* _RECORD EXTRACTS_
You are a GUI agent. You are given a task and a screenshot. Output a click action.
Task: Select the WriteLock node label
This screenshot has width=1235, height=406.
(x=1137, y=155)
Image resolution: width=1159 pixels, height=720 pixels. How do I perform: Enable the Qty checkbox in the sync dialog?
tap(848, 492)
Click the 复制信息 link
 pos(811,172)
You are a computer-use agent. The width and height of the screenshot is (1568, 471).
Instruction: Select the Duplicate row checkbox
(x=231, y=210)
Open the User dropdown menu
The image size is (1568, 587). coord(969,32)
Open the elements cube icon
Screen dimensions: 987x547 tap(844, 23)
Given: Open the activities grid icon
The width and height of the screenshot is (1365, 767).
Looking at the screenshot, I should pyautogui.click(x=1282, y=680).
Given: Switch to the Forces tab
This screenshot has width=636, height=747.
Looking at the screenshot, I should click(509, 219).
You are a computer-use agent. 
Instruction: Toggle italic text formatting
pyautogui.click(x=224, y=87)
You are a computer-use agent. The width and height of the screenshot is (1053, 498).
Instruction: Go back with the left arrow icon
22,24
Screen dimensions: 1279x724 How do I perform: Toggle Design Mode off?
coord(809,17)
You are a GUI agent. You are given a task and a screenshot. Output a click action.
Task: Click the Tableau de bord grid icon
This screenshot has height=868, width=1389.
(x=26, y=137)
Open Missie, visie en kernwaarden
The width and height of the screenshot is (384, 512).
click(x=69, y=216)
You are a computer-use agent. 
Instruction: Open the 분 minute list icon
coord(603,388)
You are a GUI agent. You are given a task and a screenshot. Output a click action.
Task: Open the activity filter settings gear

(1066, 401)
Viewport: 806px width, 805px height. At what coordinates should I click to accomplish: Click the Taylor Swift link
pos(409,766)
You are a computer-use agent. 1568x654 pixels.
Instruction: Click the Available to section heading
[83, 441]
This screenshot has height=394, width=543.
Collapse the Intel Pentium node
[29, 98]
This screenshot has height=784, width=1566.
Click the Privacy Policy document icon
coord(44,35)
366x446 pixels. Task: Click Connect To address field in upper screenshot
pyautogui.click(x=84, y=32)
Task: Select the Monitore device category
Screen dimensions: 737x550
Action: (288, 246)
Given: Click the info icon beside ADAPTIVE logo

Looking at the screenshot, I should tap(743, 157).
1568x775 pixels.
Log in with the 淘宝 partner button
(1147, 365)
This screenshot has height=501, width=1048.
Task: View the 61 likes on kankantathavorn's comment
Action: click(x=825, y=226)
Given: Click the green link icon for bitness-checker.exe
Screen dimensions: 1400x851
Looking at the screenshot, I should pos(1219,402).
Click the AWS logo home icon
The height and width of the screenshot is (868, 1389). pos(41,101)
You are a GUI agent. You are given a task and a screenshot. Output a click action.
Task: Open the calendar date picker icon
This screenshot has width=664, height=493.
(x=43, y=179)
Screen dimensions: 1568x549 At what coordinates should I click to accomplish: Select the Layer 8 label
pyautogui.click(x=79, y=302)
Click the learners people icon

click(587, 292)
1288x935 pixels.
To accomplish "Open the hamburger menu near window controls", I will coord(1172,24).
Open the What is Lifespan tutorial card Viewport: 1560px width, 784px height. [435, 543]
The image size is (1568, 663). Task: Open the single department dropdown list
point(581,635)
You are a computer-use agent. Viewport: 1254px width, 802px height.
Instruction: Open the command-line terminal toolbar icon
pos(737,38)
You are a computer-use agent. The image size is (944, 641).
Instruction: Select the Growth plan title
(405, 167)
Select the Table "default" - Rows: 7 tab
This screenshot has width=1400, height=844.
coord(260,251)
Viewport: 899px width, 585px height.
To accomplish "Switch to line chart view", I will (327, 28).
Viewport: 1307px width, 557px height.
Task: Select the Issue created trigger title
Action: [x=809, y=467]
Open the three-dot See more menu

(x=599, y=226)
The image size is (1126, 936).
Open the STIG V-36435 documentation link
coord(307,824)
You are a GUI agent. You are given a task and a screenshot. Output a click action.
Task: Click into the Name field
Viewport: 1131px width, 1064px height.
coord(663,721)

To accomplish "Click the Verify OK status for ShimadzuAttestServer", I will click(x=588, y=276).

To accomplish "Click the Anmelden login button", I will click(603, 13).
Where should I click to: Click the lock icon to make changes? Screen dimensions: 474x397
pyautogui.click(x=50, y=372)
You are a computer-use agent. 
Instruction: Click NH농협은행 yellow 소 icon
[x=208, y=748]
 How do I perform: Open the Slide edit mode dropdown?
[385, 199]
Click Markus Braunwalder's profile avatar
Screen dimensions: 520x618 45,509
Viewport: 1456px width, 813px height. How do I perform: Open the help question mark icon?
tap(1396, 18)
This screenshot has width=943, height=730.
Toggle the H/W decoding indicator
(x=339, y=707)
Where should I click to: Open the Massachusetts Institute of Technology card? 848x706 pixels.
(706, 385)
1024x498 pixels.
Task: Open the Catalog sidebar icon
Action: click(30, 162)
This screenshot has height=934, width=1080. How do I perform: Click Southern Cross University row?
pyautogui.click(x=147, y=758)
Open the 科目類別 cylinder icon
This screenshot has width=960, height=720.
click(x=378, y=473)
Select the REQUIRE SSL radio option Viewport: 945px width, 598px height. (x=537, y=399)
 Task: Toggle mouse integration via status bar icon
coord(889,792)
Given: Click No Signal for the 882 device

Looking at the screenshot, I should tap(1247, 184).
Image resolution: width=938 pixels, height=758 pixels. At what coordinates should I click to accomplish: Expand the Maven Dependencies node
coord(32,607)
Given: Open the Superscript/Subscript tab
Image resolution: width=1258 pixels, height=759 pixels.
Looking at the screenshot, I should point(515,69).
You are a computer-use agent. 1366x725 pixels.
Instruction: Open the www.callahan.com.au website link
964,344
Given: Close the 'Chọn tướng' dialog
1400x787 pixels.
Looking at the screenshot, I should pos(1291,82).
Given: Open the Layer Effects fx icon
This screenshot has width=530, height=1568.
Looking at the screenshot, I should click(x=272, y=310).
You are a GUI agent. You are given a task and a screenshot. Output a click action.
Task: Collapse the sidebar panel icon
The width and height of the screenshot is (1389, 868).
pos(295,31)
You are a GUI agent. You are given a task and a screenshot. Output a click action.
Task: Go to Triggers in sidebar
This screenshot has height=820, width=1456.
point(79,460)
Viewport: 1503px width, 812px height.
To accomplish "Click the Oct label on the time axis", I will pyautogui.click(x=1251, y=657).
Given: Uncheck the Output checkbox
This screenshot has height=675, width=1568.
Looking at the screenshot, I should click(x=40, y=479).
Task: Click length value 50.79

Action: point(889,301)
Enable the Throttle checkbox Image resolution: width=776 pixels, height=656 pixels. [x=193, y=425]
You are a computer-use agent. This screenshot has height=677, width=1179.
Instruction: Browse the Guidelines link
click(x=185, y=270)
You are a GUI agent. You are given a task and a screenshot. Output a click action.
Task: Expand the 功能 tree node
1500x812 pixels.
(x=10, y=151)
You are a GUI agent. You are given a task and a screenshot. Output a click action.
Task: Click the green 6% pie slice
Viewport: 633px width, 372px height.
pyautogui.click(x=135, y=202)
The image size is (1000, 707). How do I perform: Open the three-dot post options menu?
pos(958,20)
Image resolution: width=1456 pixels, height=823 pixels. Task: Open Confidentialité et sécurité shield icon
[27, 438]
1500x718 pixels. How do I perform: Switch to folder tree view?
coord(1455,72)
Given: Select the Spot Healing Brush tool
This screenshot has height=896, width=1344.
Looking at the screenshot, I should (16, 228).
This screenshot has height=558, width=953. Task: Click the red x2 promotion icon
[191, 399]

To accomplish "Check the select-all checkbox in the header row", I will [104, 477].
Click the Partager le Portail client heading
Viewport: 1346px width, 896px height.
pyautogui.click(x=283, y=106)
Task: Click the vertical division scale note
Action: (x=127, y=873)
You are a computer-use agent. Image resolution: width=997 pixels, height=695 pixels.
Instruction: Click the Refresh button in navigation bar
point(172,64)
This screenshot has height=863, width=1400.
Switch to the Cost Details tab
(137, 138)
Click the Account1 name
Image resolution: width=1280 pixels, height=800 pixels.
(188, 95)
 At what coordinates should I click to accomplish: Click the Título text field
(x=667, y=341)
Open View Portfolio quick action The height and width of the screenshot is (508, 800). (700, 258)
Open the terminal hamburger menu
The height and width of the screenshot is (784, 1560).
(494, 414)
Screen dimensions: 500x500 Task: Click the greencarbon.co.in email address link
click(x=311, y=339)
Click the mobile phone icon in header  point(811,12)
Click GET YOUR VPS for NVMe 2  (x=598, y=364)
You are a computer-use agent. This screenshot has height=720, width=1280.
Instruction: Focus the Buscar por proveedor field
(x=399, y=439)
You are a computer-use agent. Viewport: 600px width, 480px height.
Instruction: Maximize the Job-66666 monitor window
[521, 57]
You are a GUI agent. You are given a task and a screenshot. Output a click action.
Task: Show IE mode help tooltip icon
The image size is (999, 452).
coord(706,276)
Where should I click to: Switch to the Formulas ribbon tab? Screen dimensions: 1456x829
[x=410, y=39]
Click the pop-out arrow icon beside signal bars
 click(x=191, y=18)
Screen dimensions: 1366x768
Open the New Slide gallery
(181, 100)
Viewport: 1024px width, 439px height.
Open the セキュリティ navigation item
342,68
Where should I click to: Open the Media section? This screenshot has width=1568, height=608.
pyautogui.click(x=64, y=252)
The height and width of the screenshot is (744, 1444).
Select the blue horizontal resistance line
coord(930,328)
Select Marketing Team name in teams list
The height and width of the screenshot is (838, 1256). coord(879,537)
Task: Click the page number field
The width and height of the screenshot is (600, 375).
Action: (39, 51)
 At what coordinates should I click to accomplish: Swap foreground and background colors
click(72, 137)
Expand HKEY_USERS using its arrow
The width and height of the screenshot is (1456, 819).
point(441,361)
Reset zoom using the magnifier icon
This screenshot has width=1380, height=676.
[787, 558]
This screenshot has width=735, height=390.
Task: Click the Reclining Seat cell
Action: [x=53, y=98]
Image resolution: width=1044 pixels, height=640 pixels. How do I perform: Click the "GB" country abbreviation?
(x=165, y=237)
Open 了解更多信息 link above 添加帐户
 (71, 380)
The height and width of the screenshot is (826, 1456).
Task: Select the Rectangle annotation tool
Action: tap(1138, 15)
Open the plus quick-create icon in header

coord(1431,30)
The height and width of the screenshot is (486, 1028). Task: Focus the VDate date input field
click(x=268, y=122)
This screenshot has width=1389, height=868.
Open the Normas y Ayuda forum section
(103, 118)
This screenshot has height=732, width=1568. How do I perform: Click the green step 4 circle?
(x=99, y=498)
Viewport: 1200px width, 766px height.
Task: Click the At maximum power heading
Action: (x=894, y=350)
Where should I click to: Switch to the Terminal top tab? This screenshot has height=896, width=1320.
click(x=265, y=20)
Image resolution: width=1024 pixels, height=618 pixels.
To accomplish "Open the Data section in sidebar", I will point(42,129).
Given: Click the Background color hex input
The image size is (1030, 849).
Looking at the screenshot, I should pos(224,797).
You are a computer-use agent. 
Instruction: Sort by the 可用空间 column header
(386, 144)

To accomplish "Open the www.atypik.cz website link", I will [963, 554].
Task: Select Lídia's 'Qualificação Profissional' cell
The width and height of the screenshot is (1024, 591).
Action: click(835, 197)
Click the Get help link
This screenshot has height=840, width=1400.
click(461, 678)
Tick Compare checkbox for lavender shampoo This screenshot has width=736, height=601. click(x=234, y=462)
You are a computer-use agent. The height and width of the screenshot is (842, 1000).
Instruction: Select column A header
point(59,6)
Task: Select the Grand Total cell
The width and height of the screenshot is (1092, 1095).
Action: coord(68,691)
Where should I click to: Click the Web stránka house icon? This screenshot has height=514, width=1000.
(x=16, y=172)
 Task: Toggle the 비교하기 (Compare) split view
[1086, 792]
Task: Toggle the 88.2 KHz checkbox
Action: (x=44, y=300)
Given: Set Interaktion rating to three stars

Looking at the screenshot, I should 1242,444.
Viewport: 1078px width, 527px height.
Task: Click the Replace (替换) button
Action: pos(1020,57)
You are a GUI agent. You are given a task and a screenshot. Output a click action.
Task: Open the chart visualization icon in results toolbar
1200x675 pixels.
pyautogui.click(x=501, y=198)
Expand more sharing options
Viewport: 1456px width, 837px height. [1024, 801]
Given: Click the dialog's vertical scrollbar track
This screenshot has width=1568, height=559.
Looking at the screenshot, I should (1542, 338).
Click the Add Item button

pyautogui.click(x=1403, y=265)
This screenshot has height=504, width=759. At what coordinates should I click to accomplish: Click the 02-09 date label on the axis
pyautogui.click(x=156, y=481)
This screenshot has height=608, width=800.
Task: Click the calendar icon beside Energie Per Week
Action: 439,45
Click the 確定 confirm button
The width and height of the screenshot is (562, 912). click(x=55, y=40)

* _EXERCISE_
Format the listing from the line with "Viewport: 899px width, 585px height." up to and including the line with "Looking at the screenshot, I should tap(1247, 184)." as a numbered list, leaving out any blank lines.

* _SOLUTION_
1. Viewport: 899px width, 585px height.
2. To accomplish "Switch to line chart view", I will (327, 28).
3. Viewport: 1307px width, 557px height.
4. Task: Select the Issue created trigger title
5. Action: [x=809, y=467]
6. Open the three-dot See more menu
7. (x=599, y=226)
8. The image size is (1126, 936).
9. Open the STIG V-36435 documentation link
10. coord(307,824)
11. You are a GUI agent. You are given a task and a screenshot. Output a click action.
12. Task: Click into the Name field
13. Viewport: 1131px width, 1064px height.
14. coord(663,721)
15. To accomplish "Click the Verify OK status for ShimadzuAttestServer", I will click(x=588, y=276).
16. To accomplish "Click the Anmelden login button", I will click(603, 13).
17. Where should I click to: Click the lock icon to make changes? Screen dimensions: 474x397
18. pyautogui.click(x=50, y=372)
19. You are a computer-use agent. 
20. Instruction: Click NH농협은행 yellow 소 icon
21. [x=208, y=748]
22.  How do I perform: Open the Slide edit mode dropdown?
23. [385, 199]
24. Click Markus Braunwalder's profile avatar
25. Screen dimensions: 520x618 45,509
26. Viewport: 1456px width, 813px height. How do I perform: Open the help question mark icon?
27. tap(1396, 18)
28. This screenshot has width=943, height=730.
29. Toggle the H/W decoding indicator
30. (x=339, y=707)
31. Where should I click to: Open the Massachusetts Institute of Technology card? 848x706 pixels.
32. (706, 385)
33. 1024x498 pixels.
34. Task: Open the Catalog sidebar icon
35. Action: click(30, 162)
36. This screenshot has height=934, width=1080. How do I perform: Click Southern Cross University row?
37. pyautogui.click(x=147, y=758)
38. Open the 科目類別 cylinder icon
39. This screenshot has width=960, height=720.
40. click(x=378, y=473)
41. Select the REQUIRE SSL radio option Viewport: 945px width, 598px height. (x=537, y=399)
42.  Task: Toggle mouse integration via status bar icon
43. coord(889,792)
44. Given: Click No Signal for the 882 device
45. Looking at the screenshot, I should tap(1247, 184).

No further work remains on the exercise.